● **Available records**:

####

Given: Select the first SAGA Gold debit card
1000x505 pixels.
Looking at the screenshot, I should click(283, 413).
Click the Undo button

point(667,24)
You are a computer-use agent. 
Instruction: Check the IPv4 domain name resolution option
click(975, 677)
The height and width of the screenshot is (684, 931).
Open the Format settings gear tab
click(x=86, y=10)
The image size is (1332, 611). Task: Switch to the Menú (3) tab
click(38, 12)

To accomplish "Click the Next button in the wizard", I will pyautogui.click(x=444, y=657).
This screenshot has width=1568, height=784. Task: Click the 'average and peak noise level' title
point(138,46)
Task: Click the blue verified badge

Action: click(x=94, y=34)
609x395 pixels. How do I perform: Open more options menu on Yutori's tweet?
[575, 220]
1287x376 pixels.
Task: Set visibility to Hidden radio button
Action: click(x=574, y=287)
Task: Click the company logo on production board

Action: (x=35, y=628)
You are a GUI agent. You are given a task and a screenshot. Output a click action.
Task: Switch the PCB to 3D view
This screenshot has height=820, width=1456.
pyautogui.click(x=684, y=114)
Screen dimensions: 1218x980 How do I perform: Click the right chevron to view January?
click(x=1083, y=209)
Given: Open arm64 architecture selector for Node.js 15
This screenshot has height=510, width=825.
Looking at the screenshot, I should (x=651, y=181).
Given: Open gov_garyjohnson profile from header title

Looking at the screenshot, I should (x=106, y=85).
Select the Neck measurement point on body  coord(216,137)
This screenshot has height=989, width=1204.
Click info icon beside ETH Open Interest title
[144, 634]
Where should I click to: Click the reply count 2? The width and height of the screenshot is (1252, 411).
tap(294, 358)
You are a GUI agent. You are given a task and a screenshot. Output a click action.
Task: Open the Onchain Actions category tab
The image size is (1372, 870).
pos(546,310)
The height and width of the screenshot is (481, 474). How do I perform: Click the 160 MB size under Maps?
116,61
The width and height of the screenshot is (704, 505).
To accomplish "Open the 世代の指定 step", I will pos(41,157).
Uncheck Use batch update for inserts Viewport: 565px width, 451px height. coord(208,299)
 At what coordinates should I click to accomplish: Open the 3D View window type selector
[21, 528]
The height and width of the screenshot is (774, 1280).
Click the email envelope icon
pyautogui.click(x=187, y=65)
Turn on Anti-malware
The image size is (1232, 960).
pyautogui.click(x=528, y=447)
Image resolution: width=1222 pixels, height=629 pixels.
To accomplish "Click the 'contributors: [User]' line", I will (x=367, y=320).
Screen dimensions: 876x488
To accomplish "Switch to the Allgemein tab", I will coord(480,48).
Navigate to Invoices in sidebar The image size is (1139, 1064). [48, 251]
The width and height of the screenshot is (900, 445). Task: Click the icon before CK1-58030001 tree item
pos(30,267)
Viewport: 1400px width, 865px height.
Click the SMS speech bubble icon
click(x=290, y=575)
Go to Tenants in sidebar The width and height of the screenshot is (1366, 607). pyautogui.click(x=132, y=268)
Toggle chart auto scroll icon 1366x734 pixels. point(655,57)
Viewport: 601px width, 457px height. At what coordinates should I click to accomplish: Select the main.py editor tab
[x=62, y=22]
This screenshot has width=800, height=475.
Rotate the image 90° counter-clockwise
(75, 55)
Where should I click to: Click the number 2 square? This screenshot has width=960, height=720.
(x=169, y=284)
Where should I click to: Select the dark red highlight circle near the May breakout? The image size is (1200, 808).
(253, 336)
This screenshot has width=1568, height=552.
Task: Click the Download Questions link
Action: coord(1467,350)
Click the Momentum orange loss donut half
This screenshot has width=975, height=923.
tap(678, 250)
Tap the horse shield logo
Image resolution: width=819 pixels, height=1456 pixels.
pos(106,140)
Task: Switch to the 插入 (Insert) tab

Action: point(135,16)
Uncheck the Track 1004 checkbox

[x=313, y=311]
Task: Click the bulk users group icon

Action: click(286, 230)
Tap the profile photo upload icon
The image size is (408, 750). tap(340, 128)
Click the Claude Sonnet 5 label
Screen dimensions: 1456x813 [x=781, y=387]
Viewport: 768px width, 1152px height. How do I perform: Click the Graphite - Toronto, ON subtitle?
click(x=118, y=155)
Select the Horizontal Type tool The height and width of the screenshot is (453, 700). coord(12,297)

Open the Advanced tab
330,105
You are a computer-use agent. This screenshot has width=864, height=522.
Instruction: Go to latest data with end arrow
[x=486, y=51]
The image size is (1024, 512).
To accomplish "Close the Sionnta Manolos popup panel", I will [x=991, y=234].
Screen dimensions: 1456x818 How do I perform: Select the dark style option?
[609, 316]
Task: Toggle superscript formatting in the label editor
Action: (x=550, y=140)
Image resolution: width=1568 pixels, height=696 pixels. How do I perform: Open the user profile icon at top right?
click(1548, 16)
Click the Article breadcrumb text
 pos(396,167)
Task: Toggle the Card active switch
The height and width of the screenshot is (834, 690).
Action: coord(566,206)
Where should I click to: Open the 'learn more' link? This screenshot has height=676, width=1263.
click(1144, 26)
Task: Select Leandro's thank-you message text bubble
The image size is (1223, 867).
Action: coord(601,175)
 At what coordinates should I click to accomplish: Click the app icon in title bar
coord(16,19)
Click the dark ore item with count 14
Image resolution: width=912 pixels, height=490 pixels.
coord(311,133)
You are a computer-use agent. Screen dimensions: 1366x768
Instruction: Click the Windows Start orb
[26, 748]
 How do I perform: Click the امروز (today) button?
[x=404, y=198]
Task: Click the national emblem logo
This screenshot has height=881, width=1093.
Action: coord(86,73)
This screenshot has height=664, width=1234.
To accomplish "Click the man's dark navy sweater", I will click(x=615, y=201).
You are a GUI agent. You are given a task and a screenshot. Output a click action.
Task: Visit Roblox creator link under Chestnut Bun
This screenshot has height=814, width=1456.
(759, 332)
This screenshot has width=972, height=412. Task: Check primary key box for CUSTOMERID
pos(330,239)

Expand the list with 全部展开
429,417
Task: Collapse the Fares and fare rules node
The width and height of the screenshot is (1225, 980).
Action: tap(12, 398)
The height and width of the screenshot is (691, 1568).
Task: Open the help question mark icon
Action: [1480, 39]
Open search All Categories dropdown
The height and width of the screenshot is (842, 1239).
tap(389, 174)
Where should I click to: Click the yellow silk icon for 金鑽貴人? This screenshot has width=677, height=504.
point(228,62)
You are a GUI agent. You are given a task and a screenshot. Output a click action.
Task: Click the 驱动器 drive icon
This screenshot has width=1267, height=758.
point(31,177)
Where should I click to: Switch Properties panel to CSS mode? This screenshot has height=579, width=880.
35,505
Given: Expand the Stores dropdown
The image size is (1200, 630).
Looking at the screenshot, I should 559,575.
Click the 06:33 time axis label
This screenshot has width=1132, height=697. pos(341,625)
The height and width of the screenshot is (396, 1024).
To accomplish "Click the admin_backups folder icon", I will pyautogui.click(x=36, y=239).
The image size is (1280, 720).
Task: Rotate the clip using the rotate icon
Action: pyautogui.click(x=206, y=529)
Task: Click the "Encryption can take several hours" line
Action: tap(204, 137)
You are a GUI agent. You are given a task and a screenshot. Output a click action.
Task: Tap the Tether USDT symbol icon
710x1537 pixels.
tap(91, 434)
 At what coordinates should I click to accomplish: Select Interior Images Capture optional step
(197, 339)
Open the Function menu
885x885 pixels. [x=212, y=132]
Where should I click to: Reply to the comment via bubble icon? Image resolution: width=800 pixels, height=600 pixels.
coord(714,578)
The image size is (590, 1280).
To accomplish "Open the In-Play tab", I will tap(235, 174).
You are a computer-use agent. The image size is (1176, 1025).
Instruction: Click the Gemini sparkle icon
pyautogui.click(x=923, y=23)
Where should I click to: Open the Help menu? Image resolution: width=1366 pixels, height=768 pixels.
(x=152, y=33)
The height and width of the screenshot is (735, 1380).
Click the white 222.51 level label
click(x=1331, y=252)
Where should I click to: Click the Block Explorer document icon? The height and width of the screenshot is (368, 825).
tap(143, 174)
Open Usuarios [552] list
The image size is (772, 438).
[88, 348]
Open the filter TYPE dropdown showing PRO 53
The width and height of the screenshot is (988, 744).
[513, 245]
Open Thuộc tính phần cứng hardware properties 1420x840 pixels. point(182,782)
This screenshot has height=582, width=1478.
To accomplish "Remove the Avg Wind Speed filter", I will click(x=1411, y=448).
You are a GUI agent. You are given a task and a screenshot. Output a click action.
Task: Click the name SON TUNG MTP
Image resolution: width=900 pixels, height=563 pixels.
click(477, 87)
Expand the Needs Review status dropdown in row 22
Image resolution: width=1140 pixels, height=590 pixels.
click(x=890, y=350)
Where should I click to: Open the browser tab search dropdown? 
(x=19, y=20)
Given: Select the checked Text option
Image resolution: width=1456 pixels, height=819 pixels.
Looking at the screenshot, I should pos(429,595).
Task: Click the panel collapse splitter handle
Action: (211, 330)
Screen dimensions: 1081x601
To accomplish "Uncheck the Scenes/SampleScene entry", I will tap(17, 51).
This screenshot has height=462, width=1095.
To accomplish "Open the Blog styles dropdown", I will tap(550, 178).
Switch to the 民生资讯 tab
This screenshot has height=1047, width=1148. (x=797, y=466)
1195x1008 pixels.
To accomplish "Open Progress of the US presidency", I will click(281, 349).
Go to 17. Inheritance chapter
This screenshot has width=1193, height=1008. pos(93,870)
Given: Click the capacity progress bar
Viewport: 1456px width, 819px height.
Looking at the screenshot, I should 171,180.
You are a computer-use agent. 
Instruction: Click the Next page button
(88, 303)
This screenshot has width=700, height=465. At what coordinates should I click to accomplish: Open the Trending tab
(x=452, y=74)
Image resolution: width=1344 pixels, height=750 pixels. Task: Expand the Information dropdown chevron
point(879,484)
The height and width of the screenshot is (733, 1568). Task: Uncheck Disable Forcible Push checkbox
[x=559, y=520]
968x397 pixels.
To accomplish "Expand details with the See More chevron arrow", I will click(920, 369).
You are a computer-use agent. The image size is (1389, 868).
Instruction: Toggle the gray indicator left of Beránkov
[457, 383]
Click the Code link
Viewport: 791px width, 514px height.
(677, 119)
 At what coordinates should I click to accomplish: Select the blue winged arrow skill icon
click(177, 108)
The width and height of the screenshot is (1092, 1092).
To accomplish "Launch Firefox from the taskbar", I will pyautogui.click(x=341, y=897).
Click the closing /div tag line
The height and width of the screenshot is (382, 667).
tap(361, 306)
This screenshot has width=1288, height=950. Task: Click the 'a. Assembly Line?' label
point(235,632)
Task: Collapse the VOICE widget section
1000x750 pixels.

####

● **Aim of the task**: Please write out, exactly as they appear above, only the lines in the stretch from the line with "Select the Horizontal" through the line with "Task: Collapse the Fares and fare rules node".

● **Answer below**:
Select the Horizontal Type tool The height and width of the screenshot is (453, 700). coord(12,297)

Open the Advanced tab
330,105
You are a computer-use agent. This screenshot has width=864, height=522.
Instruction: Go to latest data with end arrow
[x=486, y=51]
The image size is (1024, 512).
To accomplish "Close the Sionnta Manolos popup panel", I will [x=991, y=234].
Screen dimensions: 1456x818 How do I perform: Select the dark style option?
[609, 316]
Task: Toggle superscript formatting in the label editor
Action: (x=550, y=140)
Image resolution: width=1568 pixels, height=696 pixels. How do I perform: Open the user profile icon at top right?
click(1548, 16)
Click the Article breadcrumb text
 pos(396,167)
Task: Toggle the Card active switch
The height and width of the screenshot is (834, 690).
Action: coord(566,206)
Where should I click to: Open the 'learn more' link? This screenshot has height=676, width=1263.
click(1144, 26)
Task: Select Leandro's thank-you message text bubble
The image size is (1223, 867).
Action: coord(601,175)
 At what coordinates should I click to accomplish: Click the app icon in title bar
coord(16,19)
Click the dark ore item with count 14
Image resolution: width=912 pixels, height=490 pixels.
coord(311,133)
You are a computer-use agent. Screen dimensions: 1366x768
Instruction: Click the Windows Start orb
[26, 748]
 How do I perform: Click the امروز (today) button?
[x=404, y=198]
Task: Click the national emblem logo
This screenshot has height=881, width=1093.
Action: coord(86,73)
This screenshot has height=664, width=1234.
To accomplish "Click the man's dark navy sweater", I will click(x=615, y=201).
You are a GUI agent. You are given a task and a screenshot. Output a click action.
Task: Visit Roblox creator link under Chestnut Bun
This screenshot has height=814, width=1456.
(759, 332)
This screenshot has width=972, height=412. Task: Check primary key box for CUSTOMERID
pos(330,239)

Expand the list with 全部展开
429,417
Task: Collapse the Fares and fare rules node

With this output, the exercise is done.